Confusion with alignment matrix

[laurelkeys]

Hi, while I was going through the code in python_toolbox/evaluation/ to better understand how the evaluation metrics are computed I got a little confused by the way alignment / transformation matrices are applied.

From what I understand, the adopted convention is that the matrices align the reconstructed pose to the ground-truth (as mentioned in https://github.com/intel-isl/TanksAndTemples/issues/12#issuecomment-391831523 and on section 3-1. of the tutorial), i.e., using Open3D's parameter names: "source = reconstructed / estimate" and "target = ground-truth".

Hence, in run_evaluation() the transformation matrix gt_trans should align the reconstruction to the ground-truth (right?).

However, in trajectory_alignment() the transformation is applied to the ground-truth trajectory: https://github.com/intel-isl/TanksAndTemples/blob/90cd206d6991acec775cf8a2788517d7ecc30c2f/python_toolbox/evaluation/registration.py#L65-L69

Does it make sense to apply a "reference to ground-truth" transform to data in the ground-truth coordinate frame? Shouldn't this use the inverse transform, effectively taking "ground-truth to reference" (i.e. traj_pcd_col.transform(np.linalg.inv(gt_trans)))? Or instead, apply the transformation to the reference data (traj_to_register_pcd in this case)?

Thank you.

[arknapit]

Hi Tiago,

The variable names are a bit ambiguous here, and I see how this can be confusing. The function trajectory_alignment() aligns the "source" camera trajectory with our known "target" trajectory and in addition puts it in real-world coordinates (LiDAR coordinates). This target trajectory (_gt_trajcol = e.g. Ignatius_COLMAP_SfM.log) still lives in an arbitrary COLMAP outputted reference frame, therefore we transform it to the LiDAR reference frame using "gt_trans" and do the ICP between the camera positions to get the final trajectory alignment afterwards (its a precursor for the final refinement with the dense point cloud later). The GT in the name _gt_trajcol here just means that it is the camera trajectory we want to get our _traj_toregister aligned to, so its basically the camera trajectory, where we know how it aligns to the GT reconstruction. So to summarize: for this automatic alignment procedure, all we usually have is the "source" camera poses in an arbitrary reference frame, so we need 3 additional things to calculate this "pre-alignment" step (see here)::

1. map_file = for temporal alignment, in case you used different frames from the video than what we provide as image samples. (see tutorial A, case 2 for more details)

DATASET RECORDS:
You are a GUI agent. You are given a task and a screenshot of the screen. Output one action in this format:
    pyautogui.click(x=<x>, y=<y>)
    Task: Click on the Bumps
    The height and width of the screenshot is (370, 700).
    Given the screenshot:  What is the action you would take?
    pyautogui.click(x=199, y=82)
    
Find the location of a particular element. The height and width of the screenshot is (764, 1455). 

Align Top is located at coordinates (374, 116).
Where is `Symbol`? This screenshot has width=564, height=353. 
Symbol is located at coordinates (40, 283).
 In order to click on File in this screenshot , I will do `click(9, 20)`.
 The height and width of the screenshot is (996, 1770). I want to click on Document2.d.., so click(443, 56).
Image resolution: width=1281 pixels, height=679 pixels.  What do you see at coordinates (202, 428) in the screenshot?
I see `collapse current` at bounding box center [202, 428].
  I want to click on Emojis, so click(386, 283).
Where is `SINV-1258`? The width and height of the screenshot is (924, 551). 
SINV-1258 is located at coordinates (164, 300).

GIVEN PROBLEM 1:
In the rows, change "GUI agent" to "desktop assistant" in everything from the start of the rows down to the line containing "The height and width of the screenshot is (996, 1770).". Give back those lines with nothing else altered.
GIVEN PROBLEM 2:
Continue the forum thread on alignment matrix confusion from where it stops.

TASK OUTPUT 1:
You are a desktop assistant. You are given a task and a screenshot of the screen. Output one action in this format:
    pyautogui.click(x=<x>, y=<y>)
    Task: Click on the Bumps
    The height and width of the screenshot is (370, 700).
    Given the screenshot:  What is the action you would take?
    pyautogui.click(x=199, y=82)
    
Find the location of a particular element. The height and width of the screenshot is (764, 1455). 

Align Top is located at coordinates (374, 116).
Where is `Symbol`? This screenshot has width=564, height=353. 
Symbol is located at coordinates (40, 283).
 In order to click on File in this screenshot , I will do `click(9, 20)`.
 The height and width of the screenshot is (996, 1770). I want to click on Document2.d.., so click(443, 56).

TASK OUTPUT 2:
2. gt_traj_col = the camera trajectory of the target reconstruction (its not in real world coordinates, its just another reconstruction)
3. gt_trans = the transformation to get gt_traj_col to the actual real-world (Lidar) coordinates

let me know if there are still questions,

[laurelkeys]

Hi Arno,

Thank you for the detailed reply!

Does this mean that – besides gt_traj_col which is in COLMAP's (arbitrary) reference frame – all other data is either in the estimate reconstruction reference frame or in known real-world coordinates? That is:

• COLMAP (arbitrary reference frame):
  • gt_traj_col = read_trajectory(colmap_ref_logfile)
• Estimate reconstruction ("source"):
  • traj_to_register = read_trajectory(traj_path)
  • pcd = o3d.io.read_point_cloud(ply_path)
• Real-world ("target" ground-truth):
  • vol = o3d.visualization.read_selection_polygon_volume(cropfile)
  • gt_pcd = o3d.io.read_point_cloud(gt_filen)

And so, gt_trans = np.loadtxt(alignment) is a transformation matrix from COLMAP to "target" (i.e. real-world), while trajectory_transform is a transformation from "source" to "target" (and so are the three r*.transformation)?

[arknapit]

Exactly: trajectory_transform is the rough pre-alignment using the camera positions, and the registration refinment is done using the dense pointclouds.

[laurelkeys]

Awesome, thank you for the replies!